● **What you will do**: Here are the records. Write out exactly the lines between the one holding "Given: Choose Delete selected realms action" and the one holding "The image size is (886, 680).", inclusive.

● **Records shown**:
┄┄┄┄┄┄┄┄┄┄┄┄┄┄┄┄┄┄┄┄
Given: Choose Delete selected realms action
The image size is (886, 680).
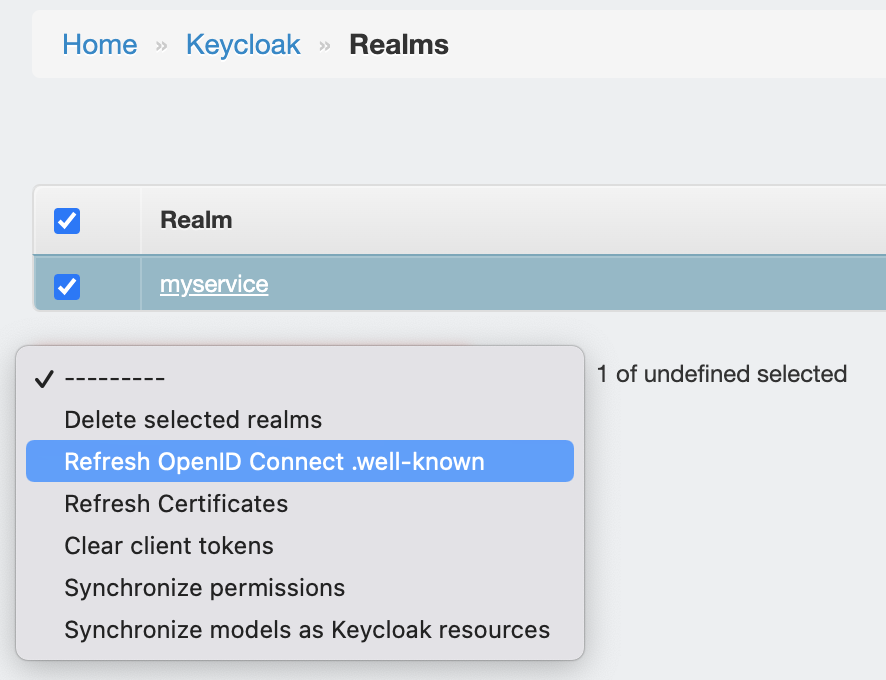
┄┄┄┄┄┄┄┄┄┄┄┄┄┄┄┄┄┄┄┄
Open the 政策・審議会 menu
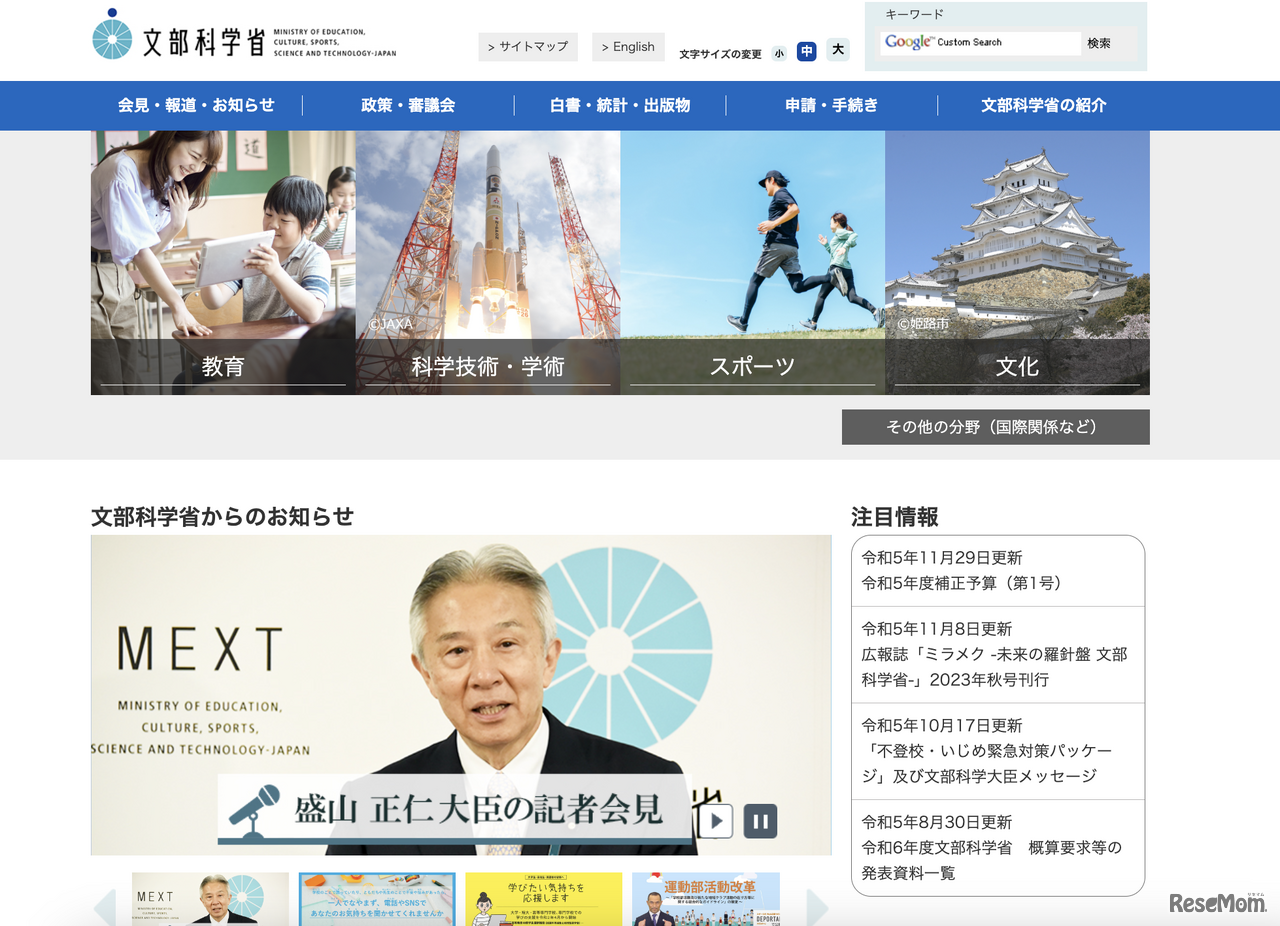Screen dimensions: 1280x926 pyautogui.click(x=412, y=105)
┄┄┄┄┄┄┄┄┄┄┄┄┄┄┄┄┄┄┄┄
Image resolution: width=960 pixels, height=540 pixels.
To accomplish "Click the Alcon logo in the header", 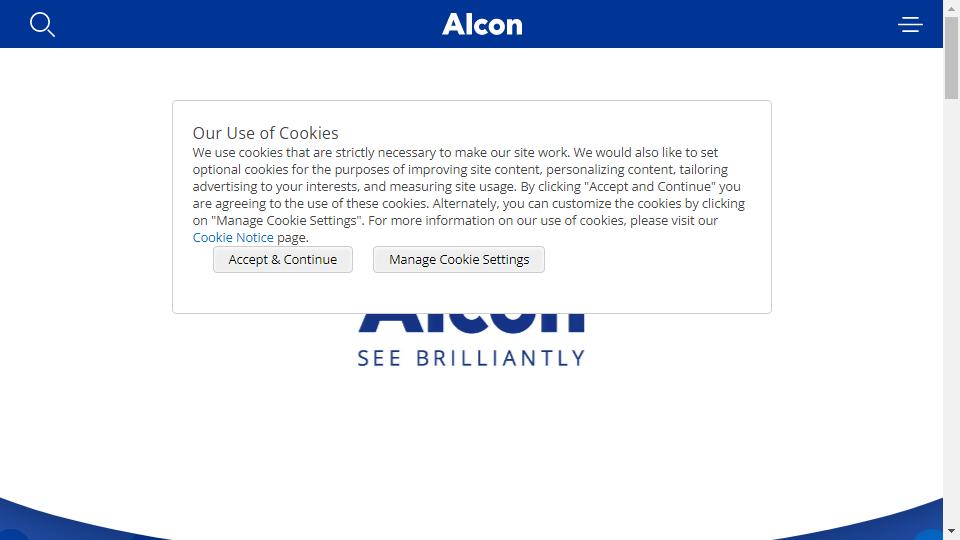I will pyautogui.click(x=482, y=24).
┄┄┄┄┄┄┄┄┄┄┄┄┄┄┄┄┄┄┄┄
● **Answer to the problem**:
Given: Choose Delete selected realms action
The image size is (886, 680).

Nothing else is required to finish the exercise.